What is the difference between a cloud, SAAS and hosted telephone system?
Moving your PBX to the Cloud is no longer an exotic idea. We are now seeing broad adoption of this strategy for business telephony but if you regularly hear the words Hosted, Cloud and SaaS (Software-as-a-Service) used in the same sentence to describe the same thing you are not alone. There is understandably some confusion around these interchangeable terms so it’s worthwhile you pressing your Hosted/Cloud/SaaS provider for more information about what they are actually offering and digging a little deeper on the underlying infrastructure strategy for whatever Cloud/Hosted/SaaS service you are contemplating.
We’ll look at all three of these terms in the context of a PBX / Contact Centre however they are equally as applicable to many other systems. From the outset it is worthwhile remembering that all three methods aim to deliver similar benefits to their users albeit limited to varying degrees by their underlying strategies;
- – Outsource infrastructure and maintenance
- – Per user per month pricing model
- – Geographic independence
- – Disaster Recovery
- – Scalability
A Hosted PBX means the telephone system is housed and made available to your business from a building or data centre that is not the same as your location. Hosted PBX solved some of the aforementioned objectives but not all. If the Hosted PBX is based on Asterisk, which is common, then the system would soon run into scalability problems, as would with any other system originally designed as an on-premise solution or for a single customer (single tenant).

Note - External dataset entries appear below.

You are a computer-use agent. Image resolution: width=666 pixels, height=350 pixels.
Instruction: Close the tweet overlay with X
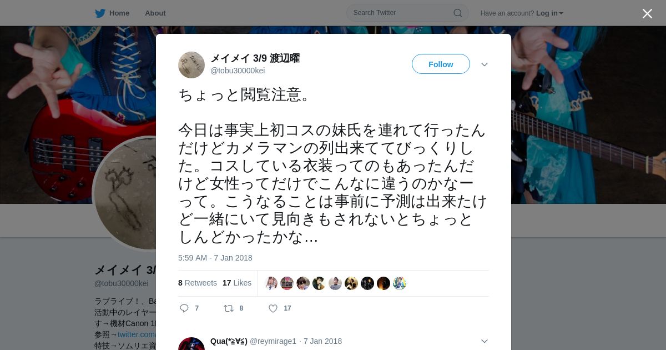647,13
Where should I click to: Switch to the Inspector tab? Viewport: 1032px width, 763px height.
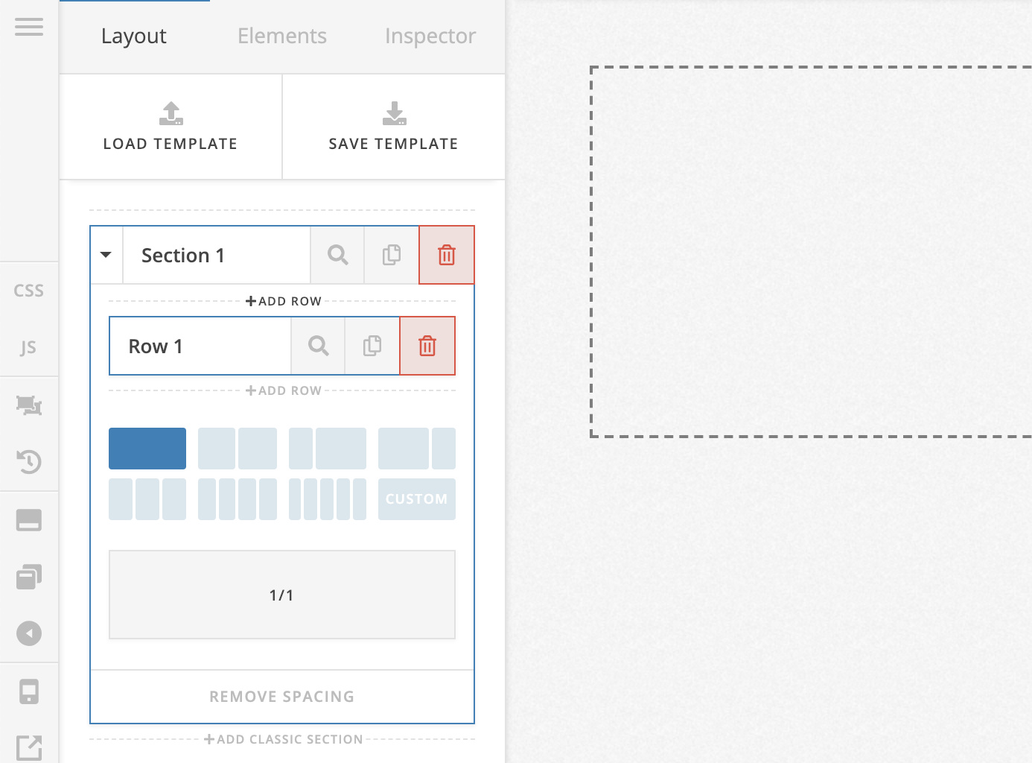pos(430,36)
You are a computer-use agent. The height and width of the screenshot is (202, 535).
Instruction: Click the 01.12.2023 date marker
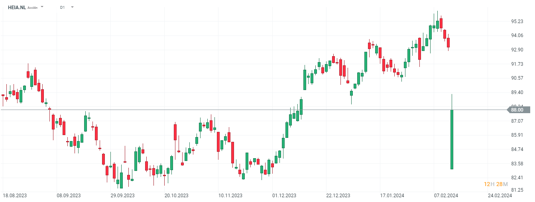tap(284, 196)
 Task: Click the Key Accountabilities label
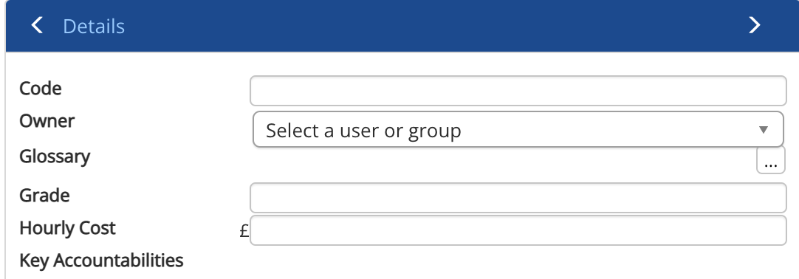pyautogui.click(x=101, y=261)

At its root architecture Asterisk does not support multi-tenancy which along with scalability problems has security implications. Providers using this platform will typically just run up another Asterisk server which is one way of addressing the challenges however the trade-off is that the provider now has multiple systems and software versions to maintain effectively doubling their technical debt which ultimately impacts the customer in terms of reliability.
A Cloud PBX or “True Cloud” as some like to call it is a multi-tenant system (multi-customer), which unlike Hosted PBX solves the challenge of scalability allowing you to add as many users as you need regardless of their location and without consideration for user limits. Rather than having to run up another server to meet demand, providers of multi-tenanted systems simply add more computing power and storage to their service. As I eluded to earlier multi-tenant systems provide greater security because they natively provide the ability to serve multiple tenants on different domains or sub-domains in a segregated manner, ensuring that a tenant cannot call another tenant through an extension call or access any data belonging to another tenant for that matter.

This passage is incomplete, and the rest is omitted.